Strengths and limitations

This study has several strengths. First, the use of a large, nationally representative sample from NHANES ensures that our findings are generalizable to the broader U.S. adult population17. Second, the comprehensive nature of the LE8 score allows for an integrated assessment of multiple cardiovascular risk factors, providing a more holistic view of cardiovascular health’s impact on bone health.

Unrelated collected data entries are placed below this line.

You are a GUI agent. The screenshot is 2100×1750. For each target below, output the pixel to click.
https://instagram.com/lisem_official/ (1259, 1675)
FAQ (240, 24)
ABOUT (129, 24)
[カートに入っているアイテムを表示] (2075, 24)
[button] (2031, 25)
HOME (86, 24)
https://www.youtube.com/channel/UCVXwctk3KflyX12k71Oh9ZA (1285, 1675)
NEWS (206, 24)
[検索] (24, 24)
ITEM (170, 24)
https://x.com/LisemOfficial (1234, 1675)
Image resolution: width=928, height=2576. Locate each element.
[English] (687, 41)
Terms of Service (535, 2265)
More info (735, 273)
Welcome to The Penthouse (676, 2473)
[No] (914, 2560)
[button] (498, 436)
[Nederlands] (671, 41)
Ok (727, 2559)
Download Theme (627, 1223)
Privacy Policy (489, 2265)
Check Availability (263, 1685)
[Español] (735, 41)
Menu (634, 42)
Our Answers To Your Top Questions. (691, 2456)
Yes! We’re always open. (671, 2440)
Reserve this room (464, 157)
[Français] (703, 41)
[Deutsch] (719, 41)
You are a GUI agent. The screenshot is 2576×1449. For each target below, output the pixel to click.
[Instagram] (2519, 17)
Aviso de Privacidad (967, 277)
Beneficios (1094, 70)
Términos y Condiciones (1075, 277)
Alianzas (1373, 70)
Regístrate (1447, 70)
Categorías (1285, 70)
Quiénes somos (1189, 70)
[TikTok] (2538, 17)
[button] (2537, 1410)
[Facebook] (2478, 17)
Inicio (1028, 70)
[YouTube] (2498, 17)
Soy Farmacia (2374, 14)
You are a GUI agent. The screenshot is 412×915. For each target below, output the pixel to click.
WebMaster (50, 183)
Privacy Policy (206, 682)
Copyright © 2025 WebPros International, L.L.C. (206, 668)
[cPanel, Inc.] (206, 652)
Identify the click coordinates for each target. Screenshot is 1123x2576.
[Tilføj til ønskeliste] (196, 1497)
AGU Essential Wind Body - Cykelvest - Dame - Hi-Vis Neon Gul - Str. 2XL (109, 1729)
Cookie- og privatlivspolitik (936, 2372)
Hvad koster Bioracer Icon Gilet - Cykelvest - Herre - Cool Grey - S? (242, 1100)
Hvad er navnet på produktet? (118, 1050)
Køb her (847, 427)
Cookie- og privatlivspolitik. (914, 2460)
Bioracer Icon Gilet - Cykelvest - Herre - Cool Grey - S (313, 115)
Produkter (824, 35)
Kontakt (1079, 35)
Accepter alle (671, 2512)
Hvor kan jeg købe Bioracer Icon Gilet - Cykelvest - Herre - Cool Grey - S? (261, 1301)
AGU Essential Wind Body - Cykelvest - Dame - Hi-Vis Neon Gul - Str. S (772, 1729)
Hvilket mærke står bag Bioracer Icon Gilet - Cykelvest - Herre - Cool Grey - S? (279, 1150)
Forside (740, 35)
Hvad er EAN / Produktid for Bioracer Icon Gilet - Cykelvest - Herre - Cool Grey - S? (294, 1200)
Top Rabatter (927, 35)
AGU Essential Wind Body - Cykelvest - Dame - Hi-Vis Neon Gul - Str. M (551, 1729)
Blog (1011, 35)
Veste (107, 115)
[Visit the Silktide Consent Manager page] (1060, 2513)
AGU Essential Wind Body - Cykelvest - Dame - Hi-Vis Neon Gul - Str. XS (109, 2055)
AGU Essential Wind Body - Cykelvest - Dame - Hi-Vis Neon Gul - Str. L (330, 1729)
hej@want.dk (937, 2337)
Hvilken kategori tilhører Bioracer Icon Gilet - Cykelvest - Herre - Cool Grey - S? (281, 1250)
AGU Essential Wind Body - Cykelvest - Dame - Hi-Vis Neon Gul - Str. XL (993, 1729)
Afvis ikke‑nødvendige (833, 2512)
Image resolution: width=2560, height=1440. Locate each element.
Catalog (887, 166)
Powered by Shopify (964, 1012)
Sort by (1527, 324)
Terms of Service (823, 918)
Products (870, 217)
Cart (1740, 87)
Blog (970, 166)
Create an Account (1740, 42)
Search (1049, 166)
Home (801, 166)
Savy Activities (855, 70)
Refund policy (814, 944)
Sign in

However, there are also limitations to consider. The cross-sectional design of this study precludes the ability to infer causality, meaning we cannot establish whether improved cardiovascular health directly reduces the risk of osteoporotic fractures over time. Longitudinal studies are needed to confirm the directionality of this association. Additionally, our study relies on self-reported data for osteoporotic fractures, which may introduce recall bias and potentially affect the accuracy of the outcomes. While we adjusted for various confounders, residual confounding due to unmeasured factors, such as genetic predisposition or specific dietary patterns, could still influence our results. Future research should aim to incorporate more objective measures of both cardiovascular health and bone health, and explore potential mediating effects of novel biomarkers and genetic factors.

Conclusion

In conclusion, this study demonstrates a significant inverse association between cardiovascular health and the prevalence of osteoporotic fractures in U.S. adults. Our findings suggest that maintaining a high level of cardiovascular health, as measured by the LE8 score, may play a key role in reducing the risk of osteoporotic fractures. The sensitivity analysis of individual LE8 components highlights the importance of promoting specific health behaviors, particularly physical activity and a healthy diet, to enhance bone health. These results underscore the importance of integrated public health strategies that target both cardiovascular and bone health to improve overall health outcomes and reduce the burden of both cardiovascular diseases and osteoporosis.